Senators have also questioned Mr. Biden’s recent courtship of Saudi Arabia, which he had once vowed to make a “pariah” for its human rights abuses.
No foreign policy issue has been more divisive for Mr. Biden than his support for Israel throughout its war in Gaza. Ms. Ashford said the administration’s hypocrisy was exposed by “the split-screen much of the world sees on Gaza and Ukraine — with an administration who says one conflict is an unacceptable war crime, and the other self-defense.”
The Israeli military, supplied with American weapons, has killed more than 45,000 Palestinians and destroyed most of Gaza, according to officials in the strip and satellite images. Mr. Biden has tried to persuade Mr. Netanyahu to moderate some of his actions and has even used curse words to describe the Israeli leader privately. But his administration has never withheld substantial amounts of arms.
Critics say Mr. Biden failed to use the only real leverage he had to shape Israel’s actions, and so Mr. Netanyahu ignored him.
“He has stood by Israel unconditionally, even as Israel has done the same things that Russia did in Ukraine,” said Matt Duss, the executive vice president at the Center for International Policy and a former adviser to Senator Bernie Sanders, independent of Vermont. “The damage that Biden has done to the rules-based order, we have not even begun to imagine the extent of that damage yet.”
Mr. Duss added that Mr. Biden had “done more damage to the foundations of international law than Trump did.” Because Mr. Biden, unlike Mr. Trump, was seen for decades as a champion of an American-led global order — “a high priest in the church” — his actions in particular showed that international rules “are hollow,” Mr. Duss said.
Mr. Biden and his aides argue that Israel has the right to self-defense, and they point out that Hamas and its partners started the war by killing about 1,200 Israelis and taking more than 250 hostages during the terrorist attacks on Oct. 7, 2023.
It has been easier for the Biden administration to defend giving military aid to Ukraine to repel the full-scale Russian invasion that began in February 2022. And for the most part, President Volodymyr Zelensky of Ukraine has kept military operations within the limits set by Washington.
If anything, Mr. Biden has been criticized in this instance for not trusting a partner enough and placing too many limits. That has forced Mr. Zelensky to lobby Washington over and over to lift certain restraints as Russian forces have continued their onslaught.
Mr. Biden also had success in pushing a broad effort among U.S. allies in Europe and Asia to organize military aid to Ukraine and economic sanctions against Russia in early 2022.

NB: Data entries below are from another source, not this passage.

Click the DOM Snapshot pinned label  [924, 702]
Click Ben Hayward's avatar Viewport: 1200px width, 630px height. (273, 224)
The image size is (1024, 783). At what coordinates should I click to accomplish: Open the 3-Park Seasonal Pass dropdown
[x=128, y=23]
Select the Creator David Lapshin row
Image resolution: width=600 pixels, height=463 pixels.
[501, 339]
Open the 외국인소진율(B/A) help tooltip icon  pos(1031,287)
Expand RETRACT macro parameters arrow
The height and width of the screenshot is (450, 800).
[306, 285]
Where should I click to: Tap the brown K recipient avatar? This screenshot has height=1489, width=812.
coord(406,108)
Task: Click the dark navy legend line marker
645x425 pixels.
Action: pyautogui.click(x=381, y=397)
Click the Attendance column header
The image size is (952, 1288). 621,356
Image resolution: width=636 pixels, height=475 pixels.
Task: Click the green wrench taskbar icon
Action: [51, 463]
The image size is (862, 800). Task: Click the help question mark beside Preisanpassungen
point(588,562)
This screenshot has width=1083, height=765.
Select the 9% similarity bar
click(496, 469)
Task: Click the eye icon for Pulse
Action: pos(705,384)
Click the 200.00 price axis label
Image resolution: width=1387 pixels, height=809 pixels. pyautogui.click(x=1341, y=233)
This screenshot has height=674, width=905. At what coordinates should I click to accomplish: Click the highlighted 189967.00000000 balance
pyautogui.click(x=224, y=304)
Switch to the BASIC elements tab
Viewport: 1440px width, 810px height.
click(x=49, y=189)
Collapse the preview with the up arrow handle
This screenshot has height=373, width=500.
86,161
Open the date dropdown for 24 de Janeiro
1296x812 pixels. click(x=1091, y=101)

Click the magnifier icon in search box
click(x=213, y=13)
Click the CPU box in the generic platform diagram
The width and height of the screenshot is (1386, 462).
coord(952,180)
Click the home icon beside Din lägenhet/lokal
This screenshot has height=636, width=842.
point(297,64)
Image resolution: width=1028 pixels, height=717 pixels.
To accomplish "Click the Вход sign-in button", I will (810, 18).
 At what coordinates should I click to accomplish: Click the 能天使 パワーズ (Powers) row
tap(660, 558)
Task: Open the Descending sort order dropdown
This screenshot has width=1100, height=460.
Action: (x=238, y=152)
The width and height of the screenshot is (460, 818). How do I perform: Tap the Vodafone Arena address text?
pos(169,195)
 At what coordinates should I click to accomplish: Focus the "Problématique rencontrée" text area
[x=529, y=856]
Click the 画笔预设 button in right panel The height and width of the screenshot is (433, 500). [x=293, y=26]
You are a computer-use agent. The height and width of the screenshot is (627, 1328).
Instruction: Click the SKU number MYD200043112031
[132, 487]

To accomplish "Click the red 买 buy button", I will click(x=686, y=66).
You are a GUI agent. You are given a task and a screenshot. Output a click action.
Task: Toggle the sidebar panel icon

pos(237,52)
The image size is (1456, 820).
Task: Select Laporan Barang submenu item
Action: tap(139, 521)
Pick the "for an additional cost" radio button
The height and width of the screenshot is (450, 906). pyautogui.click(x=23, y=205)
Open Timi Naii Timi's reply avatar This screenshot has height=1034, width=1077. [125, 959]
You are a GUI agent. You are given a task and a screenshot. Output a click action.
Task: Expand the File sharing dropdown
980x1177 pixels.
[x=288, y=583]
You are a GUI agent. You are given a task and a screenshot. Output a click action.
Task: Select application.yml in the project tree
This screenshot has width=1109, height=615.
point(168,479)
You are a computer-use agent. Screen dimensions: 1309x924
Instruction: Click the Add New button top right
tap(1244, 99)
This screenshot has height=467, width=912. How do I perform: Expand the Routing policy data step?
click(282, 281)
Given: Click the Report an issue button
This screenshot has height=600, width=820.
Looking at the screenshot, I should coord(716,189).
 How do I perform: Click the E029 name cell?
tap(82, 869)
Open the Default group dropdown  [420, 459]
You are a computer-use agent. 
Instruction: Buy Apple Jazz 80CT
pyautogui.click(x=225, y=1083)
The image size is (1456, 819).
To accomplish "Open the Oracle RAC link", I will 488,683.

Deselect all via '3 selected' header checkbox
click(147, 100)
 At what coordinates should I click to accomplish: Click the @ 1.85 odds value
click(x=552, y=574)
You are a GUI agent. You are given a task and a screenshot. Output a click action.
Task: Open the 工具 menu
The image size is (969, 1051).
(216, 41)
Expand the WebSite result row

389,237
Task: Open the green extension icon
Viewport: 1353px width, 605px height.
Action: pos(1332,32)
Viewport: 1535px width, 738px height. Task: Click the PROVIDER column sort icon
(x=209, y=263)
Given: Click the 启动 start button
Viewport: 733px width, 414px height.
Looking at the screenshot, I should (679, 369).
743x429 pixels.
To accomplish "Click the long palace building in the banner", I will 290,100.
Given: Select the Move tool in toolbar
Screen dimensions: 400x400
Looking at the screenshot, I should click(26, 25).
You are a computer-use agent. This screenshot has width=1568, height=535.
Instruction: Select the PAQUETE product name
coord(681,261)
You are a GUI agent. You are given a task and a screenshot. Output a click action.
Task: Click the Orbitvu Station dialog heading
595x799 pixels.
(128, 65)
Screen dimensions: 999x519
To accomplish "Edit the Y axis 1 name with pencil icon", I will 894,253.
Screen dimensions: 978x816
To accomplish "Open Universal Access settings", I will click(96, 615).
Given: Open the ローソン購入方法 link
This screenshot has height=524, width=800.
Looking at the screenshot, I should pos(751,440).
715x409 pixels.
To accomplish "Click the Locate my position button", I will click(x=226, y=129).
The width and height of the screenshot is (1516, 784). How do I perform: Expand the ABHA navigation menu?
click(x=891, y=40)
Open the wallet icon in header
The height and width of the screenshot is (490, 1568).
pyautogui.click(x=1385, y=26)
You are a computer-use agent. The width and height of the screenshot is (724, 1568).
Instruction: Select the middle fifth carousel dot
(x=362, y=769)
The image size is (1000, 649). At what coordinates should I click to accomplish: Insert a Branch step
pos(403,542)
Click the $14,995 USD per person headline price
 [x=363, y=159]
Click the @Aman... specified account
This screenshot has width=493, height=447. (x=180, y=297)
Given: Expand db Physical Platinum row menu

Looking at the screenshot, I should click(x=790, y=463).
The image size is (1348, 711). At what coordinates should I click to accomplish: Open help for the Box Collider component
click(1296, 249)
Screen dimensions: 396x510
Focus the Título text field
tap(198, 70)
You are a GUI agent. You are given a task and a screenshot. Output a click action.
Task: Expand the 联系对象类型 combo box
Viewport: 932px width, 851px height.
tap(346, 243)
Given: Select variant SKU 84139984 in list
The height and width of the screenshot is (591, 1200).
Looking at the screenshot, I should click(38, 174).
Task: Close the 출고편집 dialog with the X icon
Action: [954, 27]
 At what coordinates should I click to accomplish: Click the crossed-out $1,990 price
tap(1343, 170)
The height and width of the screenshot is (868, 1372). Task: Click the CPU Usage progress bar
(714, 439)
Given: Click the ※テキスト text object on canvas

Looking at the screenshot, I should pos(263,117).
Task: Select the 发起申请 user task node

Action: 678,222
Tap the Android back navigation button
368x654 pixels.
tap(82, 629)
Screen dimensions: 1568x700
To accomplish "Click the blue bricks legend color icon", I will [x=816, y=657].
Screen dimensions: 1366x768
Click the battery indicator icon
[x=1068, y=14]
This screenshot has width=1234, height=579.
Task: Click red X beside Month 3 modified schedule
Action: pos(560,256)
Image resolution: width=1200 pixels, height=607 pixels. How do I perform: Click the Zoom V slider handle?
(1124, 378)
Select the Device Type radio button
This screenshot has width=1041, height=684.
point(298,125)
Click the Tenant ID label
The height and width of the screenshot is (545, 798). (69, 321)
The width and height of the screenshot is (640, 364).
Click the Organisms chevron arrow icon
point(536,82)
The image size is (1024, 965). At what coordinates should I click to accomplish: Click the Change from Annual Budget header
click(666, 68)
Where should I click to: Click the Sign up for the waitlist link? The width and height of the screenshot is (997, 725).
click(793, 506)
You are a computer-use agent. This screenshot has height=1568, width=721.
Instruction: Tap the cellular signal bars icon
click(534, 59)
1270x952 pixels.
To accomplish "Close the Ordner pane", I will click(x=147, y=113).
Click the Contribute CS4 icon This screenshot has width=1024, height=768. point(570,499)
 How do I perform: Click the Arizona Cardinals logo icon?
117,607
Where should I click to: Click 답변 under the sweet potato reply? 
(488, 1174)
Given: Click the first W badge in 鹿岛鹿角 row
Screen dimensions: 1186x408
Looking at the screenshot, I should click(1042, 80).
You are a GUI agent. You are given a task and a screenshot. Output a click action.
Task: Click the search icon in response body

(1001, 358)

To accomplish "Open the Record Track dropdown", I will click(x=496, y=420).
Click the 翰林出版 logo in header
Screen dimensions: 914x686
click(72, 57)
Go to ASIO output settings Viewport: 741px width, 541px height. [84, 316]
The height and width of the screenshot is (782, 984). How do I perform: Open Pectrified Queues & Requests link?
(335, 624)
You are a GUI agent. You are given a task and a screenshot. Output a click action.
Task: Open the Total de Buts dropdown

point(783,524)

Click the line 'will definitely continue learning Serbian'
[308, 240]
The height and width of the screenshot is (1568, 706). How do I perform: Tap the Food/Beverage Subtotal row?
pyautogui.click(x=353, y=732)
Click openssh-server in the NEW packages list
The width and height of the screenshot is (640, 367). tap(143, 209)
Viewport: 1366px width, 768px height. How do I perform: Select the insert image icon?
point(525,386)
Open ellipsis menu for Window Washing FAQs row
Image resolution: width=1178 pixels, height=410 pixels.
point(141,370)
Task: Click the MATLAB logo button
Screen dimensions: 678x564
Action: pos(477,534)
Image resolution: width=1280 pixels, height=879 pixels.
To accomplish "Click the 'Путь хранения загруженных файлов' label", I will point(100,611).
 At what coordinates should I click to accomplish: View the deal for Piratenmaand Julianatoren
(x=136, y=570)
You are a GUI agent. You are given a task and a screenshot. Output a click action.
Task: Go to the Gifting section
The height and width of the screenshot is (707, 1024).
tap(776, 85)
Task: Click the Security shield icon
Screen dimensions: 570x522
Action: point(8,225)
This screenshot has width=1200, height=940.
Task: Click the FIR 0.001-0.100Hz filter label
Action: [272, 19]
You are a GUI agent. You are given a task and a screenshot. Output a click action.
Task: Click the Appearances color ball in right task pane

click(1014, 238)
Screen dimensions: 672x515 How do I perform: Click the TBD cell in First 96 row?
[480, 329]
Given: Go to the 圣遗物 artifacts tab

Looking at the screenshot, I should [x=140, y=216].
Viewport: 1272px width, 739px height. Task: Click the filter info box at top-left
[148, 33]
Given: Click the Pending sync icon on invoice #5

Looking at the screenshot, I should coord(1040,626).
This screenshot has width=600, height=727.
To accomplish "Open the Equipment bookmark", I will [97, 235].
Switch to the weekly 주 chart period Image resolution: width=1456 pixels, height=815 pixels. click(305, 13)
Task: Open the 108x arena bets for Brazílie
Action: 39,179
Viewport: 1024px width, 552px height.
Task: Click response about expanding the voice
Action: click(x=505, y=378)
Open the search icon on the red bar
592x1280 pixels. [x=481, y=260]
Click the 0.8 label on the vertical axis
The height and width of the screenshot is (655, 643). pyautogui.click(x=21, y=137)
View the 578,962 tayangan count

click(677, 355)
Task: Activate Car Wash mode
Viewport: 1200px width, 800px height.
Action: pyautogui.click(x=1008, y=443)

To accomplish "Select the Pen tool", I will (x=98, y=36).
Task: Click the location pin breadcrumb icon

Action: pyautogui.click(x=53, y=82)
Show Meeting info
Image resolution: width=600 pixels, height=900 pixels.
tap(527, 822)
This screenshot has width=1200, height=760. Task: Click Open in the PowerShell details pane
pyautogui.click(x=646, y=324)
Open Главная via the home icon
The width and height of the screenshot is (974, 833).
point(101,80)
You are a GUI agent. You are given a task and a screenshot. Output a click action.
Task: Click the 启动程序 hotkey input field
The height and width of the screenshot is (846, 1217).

Yet, nearly three years into the war, the partnerships are falling short.
European countries are unable or unwilling to tightly enforce sanctions against Russia. Other U.S. partners, notably India and Gulf Arab nations, are importing Russian oil in record volumes, financing Russia’s war machine. And most notably, the major democracies of Europe have failed to increase arms production to a level that would be able to make up for any future curtailing of U.S. military aid to Ukraine.
That is especially problematic given that Mr. Trump and some of his named aides have expressed deep skepticism of the American weapons pipeline to Ukraine.
The partnerships that Mr. Biden promoted not only during his presidency but throughout his political career could prove unable to withstand new challenges during a second Trump administration.
But recent events have shown that the alliances were always shakier and more contentious than the vision painted by Mr. Biden and other proponents in Washington.